What Are We Complaining About?
Tired of all the political advertisements? I can profess some sympathy, yet I think we had better stand up, look around, and thank God for them.
I mean, what are the alternatives?
Would we rather live in a country where they don’t bother with elections? That seems to me to be the only realistic alternative.
Through most of human history, people didn’t have to put up with political advertising because they didn’t get to vote in elections: they were ruled – with more or less selfishness, cruelty, or indifference – by tyrants, despots, aristocracies, and oligarchies, by one name or another. By the very designations we give to them, we know that those kinds of rulers did not get and keep power over the people because the people elected them. Or, if they did get power that way, that’s not the way they kept it.

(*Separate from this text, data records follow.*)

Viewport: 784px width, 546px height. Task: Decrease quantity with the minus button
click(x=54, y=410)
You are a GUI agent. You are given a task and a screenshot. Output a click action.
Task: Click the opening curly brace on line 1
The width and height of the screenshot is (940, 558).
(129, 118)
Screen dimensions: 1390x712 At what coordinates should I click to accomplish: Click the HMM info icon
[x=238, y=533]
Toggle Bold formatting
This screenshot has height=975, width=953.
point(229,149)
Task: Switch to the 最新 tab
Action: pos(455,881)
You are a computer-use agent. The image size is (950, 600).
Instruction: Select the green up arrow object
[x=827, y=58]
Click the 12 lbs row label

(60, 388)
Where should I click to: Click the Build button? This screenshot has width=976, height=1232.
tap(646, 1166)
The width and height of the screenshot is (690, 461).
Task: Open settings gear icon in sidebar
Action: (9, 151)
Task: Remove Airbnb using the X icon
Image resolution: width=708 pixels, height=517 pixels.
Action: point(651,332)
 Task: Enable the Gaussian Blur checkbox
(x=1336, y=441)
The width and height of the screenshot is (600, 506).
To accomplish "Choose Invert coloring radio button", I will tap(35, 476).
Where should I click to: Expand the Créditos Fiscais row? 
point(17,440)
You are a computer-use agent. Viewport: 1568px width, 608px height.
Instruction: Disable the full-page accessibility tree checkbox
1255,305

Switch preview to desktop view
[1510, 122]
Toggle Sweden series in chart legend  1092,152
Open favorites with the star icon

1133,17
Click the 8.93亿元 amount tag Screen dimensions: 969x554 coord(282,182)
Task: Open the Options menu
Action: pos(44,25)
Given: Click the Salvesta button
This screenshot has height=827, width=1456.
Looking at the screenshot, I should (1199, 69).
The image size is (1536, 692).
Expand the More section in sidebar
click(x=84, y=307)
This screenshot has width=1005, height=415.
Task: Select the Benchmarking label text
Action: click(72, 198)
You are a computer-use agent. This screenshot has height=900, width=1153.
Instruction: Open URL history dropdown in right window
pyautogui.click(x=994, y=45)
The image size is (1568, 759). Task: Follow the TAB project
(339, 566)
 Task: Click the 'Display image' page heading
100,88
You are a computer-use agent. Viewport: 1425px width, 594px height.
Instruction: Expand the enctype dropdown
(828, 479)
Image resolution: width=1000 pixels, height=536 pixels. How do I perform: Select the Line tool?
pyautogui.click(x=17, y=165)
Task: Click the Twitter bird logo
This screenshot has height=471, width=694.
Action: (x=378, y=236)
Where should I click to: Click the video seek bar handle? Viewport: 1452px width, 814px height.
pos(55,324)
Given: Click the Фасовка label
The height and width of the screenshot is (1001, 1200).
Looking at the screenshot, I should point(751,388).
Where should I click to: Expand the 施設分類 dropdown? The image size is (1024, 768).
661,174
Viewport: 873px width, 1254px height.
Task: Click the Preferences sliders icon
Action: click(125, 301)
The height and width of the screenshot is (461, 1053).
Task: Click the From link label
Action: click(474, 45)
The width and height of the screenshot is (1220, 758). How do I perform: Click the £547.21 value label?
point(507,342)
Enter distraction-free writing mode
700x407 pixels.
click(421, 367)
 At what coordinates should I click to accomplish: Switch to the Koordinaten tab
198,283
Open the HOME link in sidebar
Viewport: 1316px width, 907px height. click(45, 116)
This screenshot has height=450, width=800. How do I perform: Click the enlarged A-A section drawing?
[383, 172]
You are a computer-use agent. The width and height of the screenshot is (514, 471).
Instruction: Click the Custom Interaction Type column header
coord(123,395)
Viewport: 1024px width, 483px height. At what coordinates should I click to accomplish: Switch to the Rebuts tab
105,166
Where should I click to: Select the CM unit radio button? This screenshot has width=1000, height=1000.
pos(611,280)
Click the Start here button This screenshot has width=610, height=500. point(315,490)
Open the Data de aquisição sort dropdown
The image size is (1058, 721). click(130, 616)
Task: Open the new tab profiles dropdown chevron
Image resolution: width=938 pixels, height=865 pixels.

But we are tired of the continual bombardment on television and radio.
Again, what are the alternatives?
Government restriction of speech – not least, political speech – was one of the great fears of the founders of our country: that’s why the freedom of the press and freedom of speech were enshrined in Bills of Rights in the states and in the federal constitution. The founders knew that the first kind of press and speech to be censored by those in power would be criticism of those in power.
We don’t want censorship. But is there something else we could do about the continual bombardment of political advertising for weeks on end?
Yes. Let’s thank God we live in a country where this situation is something to complain about.
Let’s cast our minds back to the American Revolution. Think of Washington’s famous (and desperate) crossing of the Delaware River for a surprise Christmas assault on Trenton. His soldiers – many of them shoeless – recalled afterwards that they could see blood left in the footprints of their brothers in arms.
Let’s cast our minds back to the Civil War. In some battles, thousands of men were killed or wounded in the few minutes it took for the air to be clouded with gunpowder smoke.
Let’s cast our minds back to World Wars I and II. Tens of thousands of American soldiers were shipped to the farthest reaches, to die and be buried where no relatives or friends might ever come.
And we complain because we’ve seen a few political advertisements more times than we’d like.
In this month of remembrance, this month of All Saints’ Day and All Souls’ Day, let us pray in praise and petition for those who have gone before us. And let us hope that those who gave their lives so we could have the freedoms we enjoy are not ashamed of what we their descendants have become – many of us all-too self-centered, superficial, comfortable, and ungrateful.
All holy men and women, saints of God, pray for us. And may the souls of all the faithful departed, through the mercy of God, rest in peace. Amen.